With no moon tonight it’s almost pitch black outside. Absa, my host dad’s second wife, asks to borrow my cell phone. They need a light.
“Foo jem?” “Where are you going?” I ask.
“Jocko genar.” “Getting the chickens…” Okay, so I’m not positive about the verb but I KNOW genar means chicken.
“Newal” Absa beckons me to follow. I go, curiously. The trusty cell phone lights our path across the sandy courtyard and through the gate to where the animals are sheltered.
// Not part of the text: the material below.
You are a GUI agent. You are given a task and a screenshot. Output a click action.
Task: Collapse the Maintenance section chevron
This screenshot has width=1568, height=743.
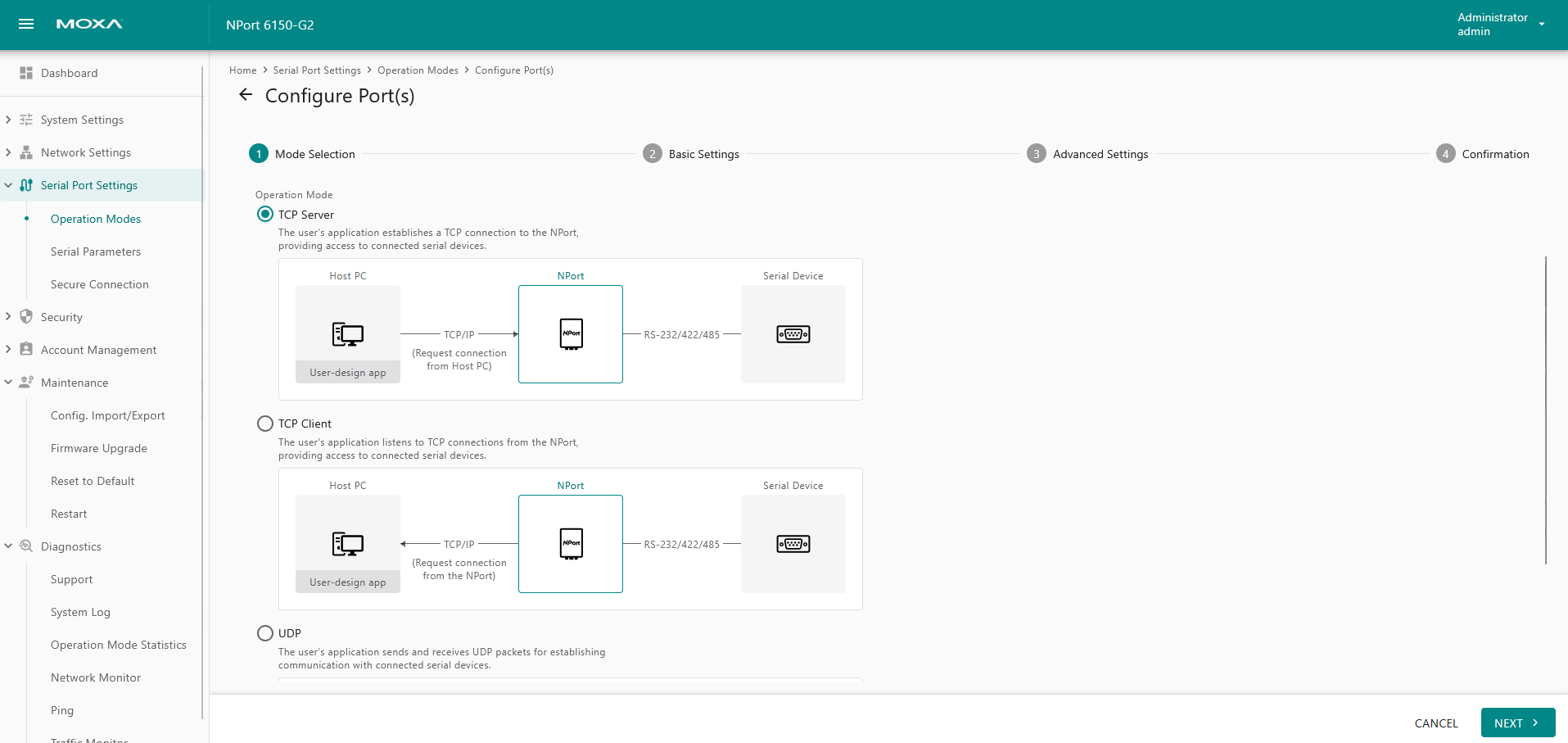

Khady, my one year old sister, sits patiently into my arms, but I watch confused as my dad, Djiby, steps to the top of the aluminum “roof” to the chicken house. I really hope the chickens aren’t in there. I’m not sure the structure can hold his weight. I grimace in apprehension.
Absa points the light up into the tree branches. My gaze follows. Even with all the warning clues, I still jump in shock when a chicken skW-A-A-A-Wkes. Djiby grabs its wings, not allowing it to fuss, and pulls it from its comfortable sleeping perch in the trees. He hands the bird to Absa and reaches for his next victim.
At dinner a week later, (rice, no chicken) I ask Djiby what our newly bought chickens were doing in the trees last week.
He explains “I like them in the pen where they’re safe and contained. But they feel safer in the trees, free from snakes. So they sleep there.”
“Wait, they still sleep there?”
“So why don’t you go get them?”
“I can’t spend all my time chasing chickens out of trees.”